> Problem to solve
Find the lines holding the string "name" in the data, then copy all of them.

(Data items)
◇ ◇ ◇ ◇ ◇ ◇ ◇
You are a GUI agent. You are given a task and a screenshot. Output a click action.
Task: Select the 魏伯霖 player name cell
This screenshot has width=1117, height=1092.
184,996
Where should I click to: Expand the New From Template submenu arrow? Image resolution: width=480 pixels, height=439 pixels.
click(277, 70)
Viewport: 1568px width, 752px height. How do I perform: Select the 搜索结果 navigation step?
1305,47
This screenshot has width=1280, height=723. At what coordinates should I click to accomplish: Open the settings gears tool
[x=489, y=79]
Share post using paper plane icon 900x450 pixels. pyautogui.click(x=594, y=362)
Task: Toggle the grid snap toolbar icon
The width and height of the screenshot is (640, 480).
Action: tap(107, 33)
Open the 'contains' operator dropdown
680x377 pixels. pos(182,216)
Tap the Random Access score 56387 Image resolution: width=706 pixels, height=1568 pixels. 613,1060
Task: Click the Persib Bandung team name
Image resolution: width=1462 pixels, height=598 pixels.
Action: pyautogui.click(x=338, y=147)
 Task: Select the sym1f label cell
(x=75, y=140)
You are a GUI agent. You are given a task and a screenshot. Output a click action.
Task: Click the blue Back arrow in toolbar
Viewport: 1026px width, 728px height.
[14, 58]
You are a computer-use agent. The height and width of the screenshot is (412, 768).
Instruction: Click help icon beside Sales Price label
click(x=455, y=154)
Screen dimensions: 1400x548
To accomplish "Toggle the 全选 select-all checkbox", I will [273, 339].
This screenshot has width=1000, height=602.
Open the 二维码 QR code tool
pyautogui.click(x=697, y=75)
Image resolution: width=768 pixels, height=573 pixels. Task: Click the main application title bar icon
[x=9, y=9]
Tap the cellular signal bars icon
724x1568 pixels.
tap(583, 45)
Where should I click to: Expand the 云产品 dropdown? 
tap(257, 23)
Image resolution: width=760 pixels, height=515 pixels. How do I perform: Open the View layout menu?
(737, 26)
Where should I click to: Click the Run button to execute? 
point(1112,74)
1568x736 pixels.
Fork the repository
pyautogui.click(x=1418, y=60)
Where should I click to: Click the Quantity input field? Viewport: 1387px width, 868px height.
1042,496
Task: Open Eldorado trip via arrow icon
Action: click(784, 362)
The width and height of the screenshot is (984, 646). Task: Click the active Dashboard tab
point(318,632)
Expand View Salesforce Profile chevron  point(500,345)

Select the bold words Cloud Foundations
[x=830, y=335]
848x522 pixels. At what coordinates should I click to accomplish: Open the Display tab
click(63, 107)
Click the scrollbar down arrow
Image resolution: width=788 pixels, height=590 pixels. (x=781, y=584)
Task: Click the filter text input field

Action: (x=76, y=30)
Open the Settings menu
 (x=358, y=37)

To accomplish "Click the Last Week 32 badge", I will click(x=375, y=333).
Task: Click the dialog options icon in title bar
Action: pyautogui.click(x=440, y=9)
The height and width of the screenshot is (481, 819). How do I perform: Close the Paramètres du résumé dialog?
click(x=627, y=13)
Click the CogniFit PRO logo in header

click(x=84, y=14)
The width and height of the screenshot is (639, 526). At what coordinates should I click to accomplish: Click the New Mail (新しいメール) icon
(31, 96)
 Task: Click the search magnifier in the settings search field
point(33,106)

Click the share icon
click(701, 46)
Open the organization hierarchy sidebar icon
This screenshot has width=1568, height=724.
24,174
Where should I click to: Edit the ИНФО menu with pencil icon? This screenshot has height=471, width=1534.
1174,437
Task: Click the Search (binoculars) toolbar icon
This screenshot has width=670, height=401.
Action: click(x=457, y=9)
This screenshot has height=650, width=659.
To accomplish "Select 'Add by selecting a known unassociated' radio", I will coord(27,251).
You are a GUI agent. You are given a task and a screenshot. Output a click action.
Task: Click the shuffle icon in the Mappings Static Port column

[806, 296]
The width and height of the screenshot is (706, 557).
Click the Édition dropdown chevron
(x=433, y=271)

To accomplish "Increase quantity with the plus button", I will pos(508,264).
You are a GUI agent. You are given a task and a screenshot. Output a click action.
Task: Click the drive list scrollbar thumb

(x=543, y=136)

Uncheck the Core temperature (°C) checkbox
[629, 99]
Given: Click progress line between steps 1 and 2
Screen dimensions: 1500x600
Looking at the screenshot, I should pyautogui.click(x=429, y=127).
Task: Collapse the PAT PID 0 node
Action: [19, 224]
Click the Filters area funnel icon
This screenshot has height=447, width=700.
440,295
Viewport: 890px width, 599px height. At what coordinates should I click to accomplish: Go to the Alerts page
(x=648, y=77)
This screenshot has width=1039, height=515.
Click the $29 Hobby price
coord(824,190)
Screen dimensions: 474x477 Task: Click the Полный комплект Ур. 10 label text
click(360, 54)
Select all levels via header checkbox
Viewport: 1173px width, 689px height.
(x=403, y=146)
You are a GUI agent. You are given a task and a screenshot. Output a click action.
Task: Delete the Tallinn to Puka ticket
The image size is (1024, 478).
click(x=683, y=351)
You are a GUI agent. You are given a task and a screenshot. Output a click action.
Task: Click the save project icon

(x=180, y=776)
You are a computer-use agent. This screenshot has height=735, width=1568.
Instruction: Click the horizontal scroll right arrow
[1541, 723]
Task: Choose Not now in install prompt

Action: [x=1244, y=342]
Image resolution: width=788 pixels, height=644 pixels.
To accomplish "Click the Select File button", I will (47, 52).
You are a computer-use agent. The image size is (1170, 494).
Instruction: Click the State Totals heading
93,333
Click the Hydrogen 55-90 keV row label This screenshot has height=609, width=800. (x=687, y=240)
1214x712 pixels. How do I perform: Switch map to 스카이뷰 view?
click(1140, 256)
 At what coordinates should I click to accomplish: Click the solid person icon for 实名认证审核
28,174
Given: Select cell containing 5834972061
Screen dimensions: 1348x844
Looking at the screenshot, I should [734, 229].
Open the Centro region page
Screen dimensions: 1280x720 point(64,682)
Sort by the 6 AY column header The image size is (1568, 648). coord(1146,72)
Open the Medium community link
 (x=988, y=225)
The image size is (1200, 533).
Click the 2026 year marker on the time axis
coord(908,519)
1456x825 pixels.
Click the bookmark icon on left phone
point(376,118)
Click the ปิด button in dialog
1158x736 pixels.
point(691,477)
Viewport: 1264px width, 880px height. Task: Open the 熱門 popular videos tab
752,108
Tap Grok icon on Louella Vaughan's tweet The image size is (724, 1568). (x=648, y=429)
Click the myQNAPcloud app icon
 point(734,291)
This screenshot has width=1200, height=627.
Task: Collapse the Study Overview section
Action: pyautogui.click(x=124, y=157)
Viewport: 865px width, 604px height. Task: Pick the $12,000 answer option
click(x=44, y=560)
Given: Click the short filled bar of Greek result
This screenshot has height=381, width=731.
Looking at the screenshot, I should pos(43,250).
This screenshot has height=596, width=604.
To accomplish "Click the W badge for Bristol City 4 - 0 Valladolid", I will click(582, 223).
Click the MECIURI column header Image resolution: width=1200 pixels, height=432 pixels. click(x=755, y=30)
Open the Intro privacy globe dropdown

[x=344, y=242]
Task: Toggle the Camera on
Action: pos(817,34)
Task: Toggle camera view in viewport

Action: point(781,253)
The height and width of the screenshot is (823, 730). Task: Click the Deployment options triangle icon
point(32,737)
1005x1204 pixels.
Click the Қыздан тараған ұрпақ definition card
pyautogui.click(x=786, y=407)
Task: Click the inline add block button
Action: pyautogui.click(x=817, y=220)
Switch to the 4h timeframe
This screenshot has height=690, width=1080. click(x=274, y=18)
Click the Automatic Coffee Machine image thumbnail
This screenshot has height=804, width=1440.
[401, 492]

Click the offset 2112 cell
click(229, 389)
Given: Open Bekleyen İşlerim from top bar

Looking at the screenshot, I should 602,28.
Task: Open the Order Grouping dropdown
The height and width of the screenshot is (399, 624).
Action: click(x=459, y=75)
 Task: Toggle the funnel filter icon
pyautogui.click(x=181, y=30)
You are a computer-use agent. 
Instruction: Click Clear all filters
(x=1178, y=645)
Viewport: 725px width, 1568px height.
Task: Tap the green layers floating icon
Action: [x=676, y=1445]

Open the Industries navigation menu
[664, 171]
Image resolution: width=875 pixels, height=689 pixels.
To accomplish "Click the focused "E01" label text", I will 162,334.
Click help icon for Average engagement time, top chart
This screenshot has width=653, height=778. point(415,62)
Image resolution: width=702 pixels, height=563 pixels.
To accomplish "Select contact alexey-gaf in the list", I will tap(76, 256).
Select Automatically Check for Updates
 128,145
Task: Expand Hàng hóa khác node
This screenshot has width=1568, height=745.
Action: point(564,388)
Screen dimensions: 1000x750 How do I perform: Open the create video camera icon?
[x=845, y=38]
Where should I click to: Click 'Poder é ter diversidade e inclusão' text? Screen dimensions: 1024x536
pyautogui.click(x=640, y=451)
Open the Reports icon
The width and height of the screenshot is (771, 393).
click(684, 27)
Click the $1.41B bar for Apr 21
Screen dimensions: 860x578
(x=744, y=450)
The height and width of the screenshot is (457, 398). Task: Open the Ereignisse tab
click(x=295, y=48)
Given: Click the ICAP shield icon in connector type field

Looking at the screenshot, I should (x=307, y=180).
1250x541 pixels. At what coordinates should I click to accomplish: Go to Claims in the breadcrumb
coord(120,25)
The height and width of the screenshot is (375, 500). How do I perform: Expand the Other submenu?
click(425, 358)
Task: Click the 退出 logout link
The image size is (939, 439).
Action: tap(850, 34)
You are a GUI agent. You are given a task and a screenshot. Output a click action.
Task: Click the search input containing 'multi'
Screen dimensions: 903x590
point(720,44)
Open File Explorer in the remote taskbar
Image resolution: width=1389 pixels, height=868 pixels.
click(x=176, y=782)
◇ ◇ ◇ ◇ ◇ ◇ ◇
> Result for this task
Task: Select the 魏伯霖 player name cell
Task: Click the Persib Bandung team name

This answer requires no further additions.